After visiting several exhibitions this winter, two artists’ works especially stayed with me, provocatively, after viewing them each in two different exhibits: Milo, and Anastasia Semash.
Milo’s work was shown as part of a recently concluded exhibition at the Belmont Art Gallery in Belmont, Massachusetts titled “Off the Clock,” a witty reference to a slew of invited artists who teach in the Belmont Public Schools, but who don’t drop their brushes or ignore their easels after hours when they are “Off the Clock.”
Showing himself simply by his first name, in“Enough?” Milo (Milowsky) painted a 48” x 36” scene that struck me both by its subject and its interiority when I saw it on display. Made of a combination of paint, automotive candy-like spray paint and metallic flake, its background is haunted by what had once been the skyscrapers of a city, but now could be burnt, blackened hands stretching splintered fingertips towards a sky where whizzing warplanes fly overhead.

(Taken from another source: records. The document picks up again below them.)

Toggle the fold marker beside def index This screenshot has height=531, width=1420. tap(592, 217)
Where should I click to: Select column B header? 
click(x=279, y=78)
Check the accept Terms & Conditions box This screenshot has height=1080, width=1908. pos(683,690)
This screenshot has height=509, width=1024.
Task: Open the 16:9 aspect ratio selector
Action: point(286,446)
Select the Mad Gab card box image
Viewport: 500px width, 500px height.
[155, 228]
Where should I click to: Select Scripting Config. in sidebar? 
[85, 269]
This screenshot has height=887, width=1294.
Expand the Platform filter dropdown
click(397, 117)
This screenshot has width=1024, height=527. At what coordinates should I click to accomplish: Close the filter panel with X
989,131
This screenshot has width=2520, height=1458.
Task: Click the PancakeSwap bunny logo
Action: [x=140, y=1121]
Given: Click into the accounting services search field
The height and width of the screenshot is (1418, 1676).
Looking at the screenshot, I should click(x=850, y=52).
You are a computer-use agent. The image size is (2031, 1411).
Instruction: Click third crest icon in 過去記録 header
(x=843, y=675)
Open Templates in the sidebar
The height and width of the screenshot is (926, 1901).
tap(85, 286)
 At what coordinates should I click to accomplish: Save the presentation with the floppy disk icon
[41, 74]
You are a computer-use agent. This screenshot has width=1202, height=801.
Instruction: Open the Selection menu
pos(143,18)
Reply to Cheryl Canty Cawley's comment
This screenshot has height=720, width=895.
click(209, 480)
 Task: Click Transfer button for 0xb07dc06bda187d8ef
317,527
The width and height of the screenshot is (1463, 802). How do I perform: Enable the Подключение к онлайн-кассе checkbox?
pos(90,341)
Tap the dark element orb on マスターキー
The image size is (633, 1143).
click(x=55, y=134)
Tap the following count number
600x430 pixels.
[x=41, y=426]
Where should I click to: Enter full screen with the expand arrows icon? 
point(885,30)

Towering over this city is the fetchingly delicate, but staunch figure of a little girl in a decorative red dress. She hoists what looks like a butterfly net in the direction of three approaching jets. Perhaps it is a butterfly net, but one cunningly reconfigured with, possibly, metal netting — netting which will hold captive even such powers as the most modern technology could throw at a hapless, enemy city?